## ABOUT THIS TASK
Every line from the one containing "Screen dimensions: 1362x580" to the one containing "Click the left-pointing arrow next to Retour" in the records below, both included, must be set down exactly, and no other line.

*** Opening DATASET RECORDS ***

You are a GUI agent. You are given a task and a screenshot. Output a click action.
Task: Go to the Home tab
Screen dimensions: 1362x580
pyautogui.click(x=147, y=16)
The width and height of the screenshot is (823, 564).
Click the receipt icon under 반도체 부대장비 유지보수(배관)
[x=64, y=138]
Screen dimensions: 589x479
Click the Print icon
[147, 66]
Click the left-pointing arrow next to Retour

*** Closing DATASET RECORDS ***
*** Opening DATASET RECORDS ***

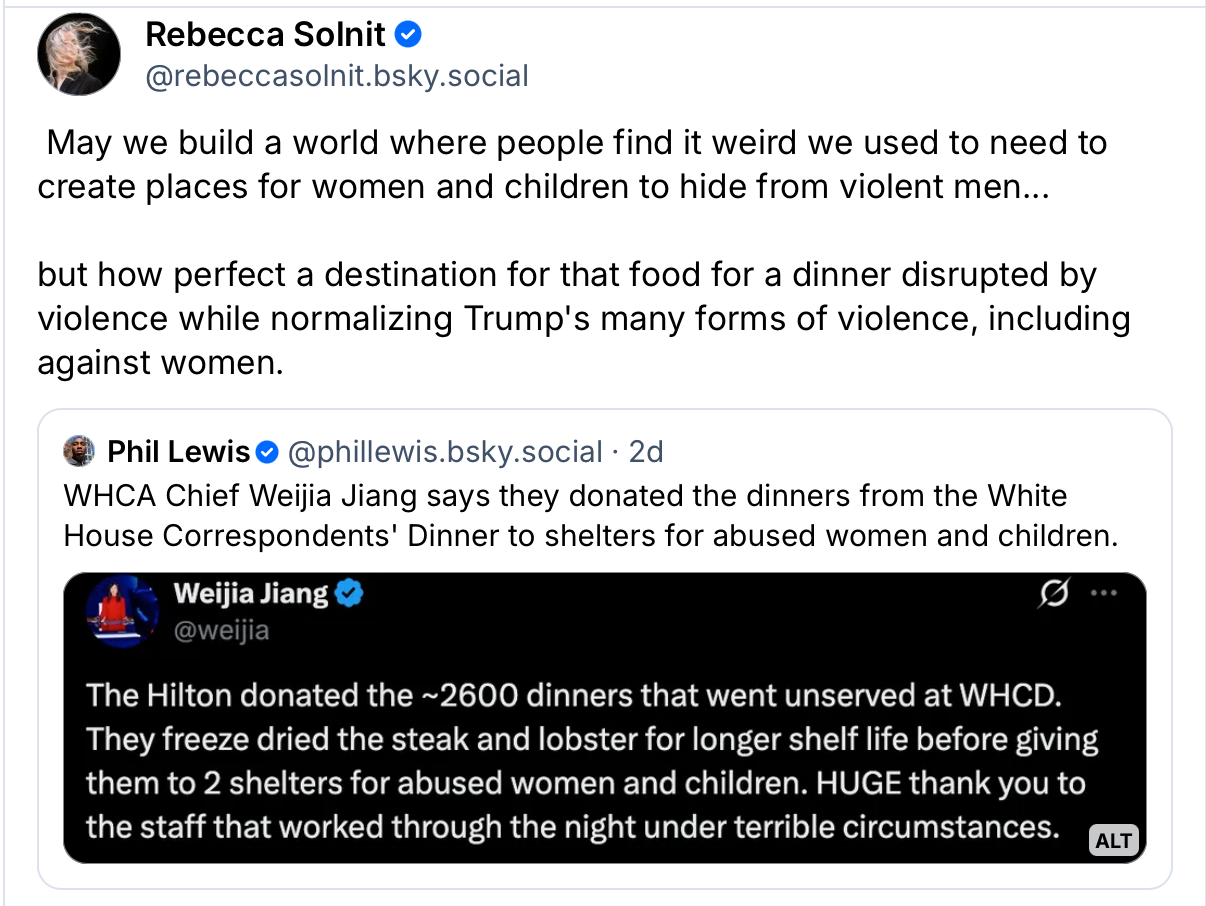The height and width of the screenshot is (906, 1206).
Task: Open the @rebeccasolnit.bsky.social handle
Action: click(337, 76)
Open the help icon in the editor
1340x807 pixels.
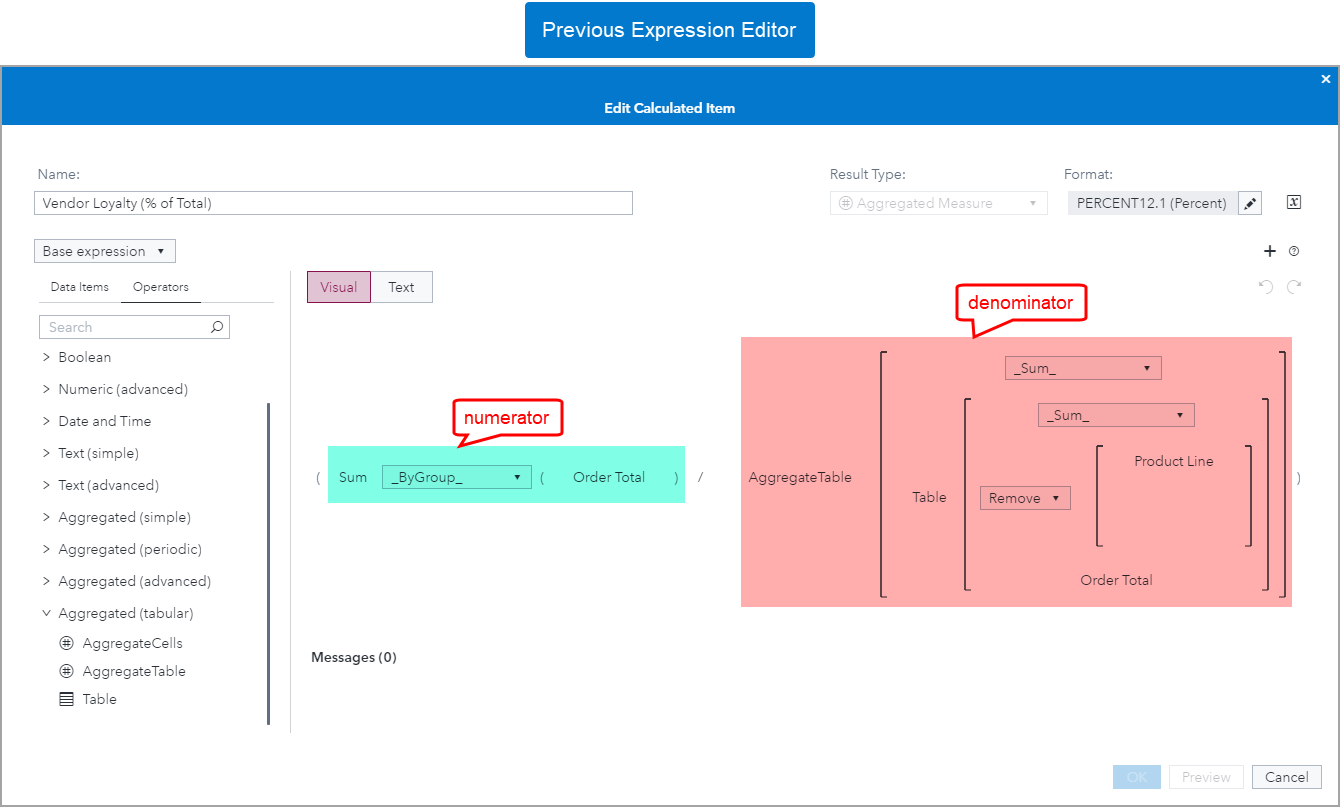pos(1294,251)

*** Closing DATASET RECORDS ***

## WRITTEN RESPONSE
Screen dimensions: 1362x580
pyautogui.click(x=147, y=16)
The width and height of the screenshot is (823, 564).
Click the receipt icon under 반도체 부대장비 유지보수(배관)
[x=64, y=138]
Screen dimensions: 589x479
Click the Print icon
[147, 66]
Click the left-pointing arrow next to Retour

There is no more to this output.